A former presidential aspirant of the All Progressives Congress, Gbenga Olawepo-Hashim, has advised politicians to shun ethnoreligious campaigns that could spike violence as the elections drew nigh.
According to The Punch, Olawepo-Hashim gave the advice as the campaign for the 2023 elections begins to generate political volatility.
The APC chieftain who was the presidential candidate of the Trust Party in the 2019 election, gave the advice in a statement in Abuja on Tuesday.
According to him the candidates and their campaign organisations were complicating the ethnic and religious tensions in Nigeria in their efforts to win votes in 2023.
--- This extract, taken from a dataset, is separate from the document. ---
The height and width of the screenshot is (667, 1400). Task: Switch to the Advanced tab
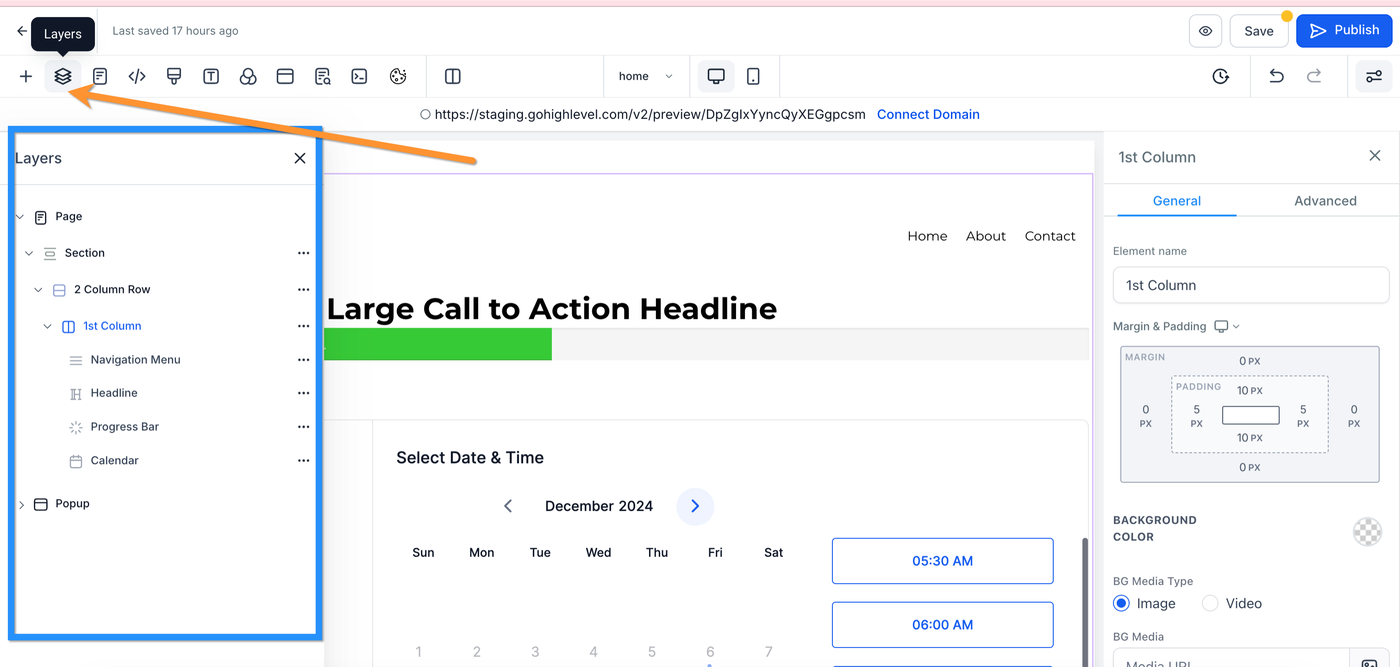(1325, 200)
Olawepo-Hashim said most of the campaigners were churning out messages with ethnic and religious nuances, adding that “our polity has never descended this low since our independence as a nation and since our return to democratic rule in 1999.”
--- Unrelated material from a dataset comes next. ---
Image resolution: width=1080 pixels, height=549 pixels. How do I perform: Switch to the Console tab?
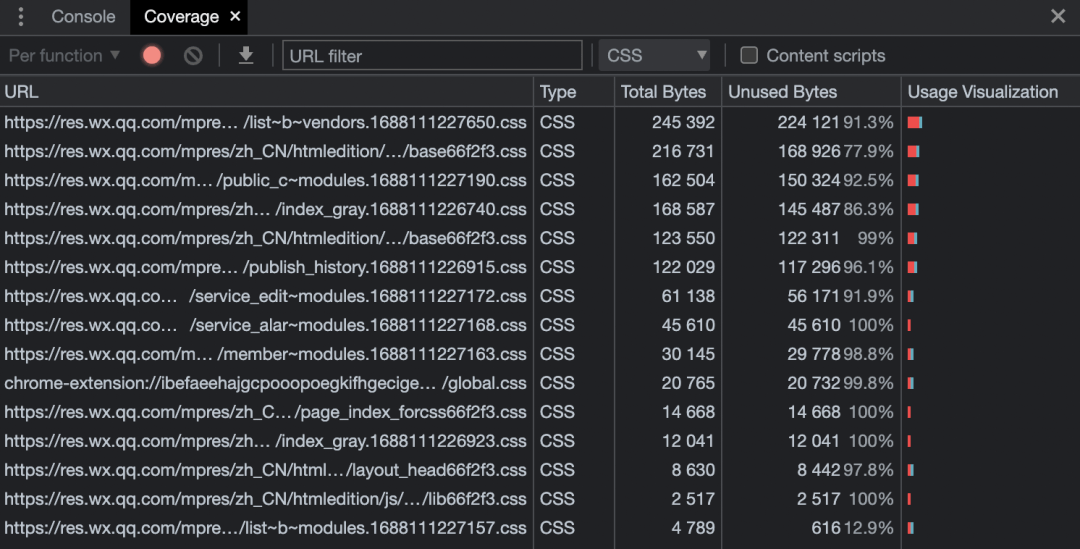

He recalled that in the First and Second Republics, the political parties were identified and known by their plans, programmes and principles, unlike the present situation where contestants “are busy talking about tribe, creed and crowd they can parade on the streets.”
“It is time for the leaders of the various political parties to check the activities of their campaigns where their messages seem to undermine our national unity. The Independent National Electoral Commission, National Orientation Agency and other relevant state institutions must step up their games,” he stated.
He said what serious-minded Nigerians were interested in was how to get Nigeria back as a major player in the remaining short time of fossil fuel as a dominant energy source and how to immediately resolve the debt to revenue crisis.
Olawepo-Hashim also called on politicians to focus on “the fiscal plan to tame the cost-pushed inflation, high unemployment rate, insecurity and burgeoning poverty pandemic.”
Commenting on the skirmishes between the political parties, the Convener of the United Global Resolve for Peace, Olaseni Shalom, commended INEC for calling for a meeting with them, noting that candidates are resorting to harmful tribal sentiments.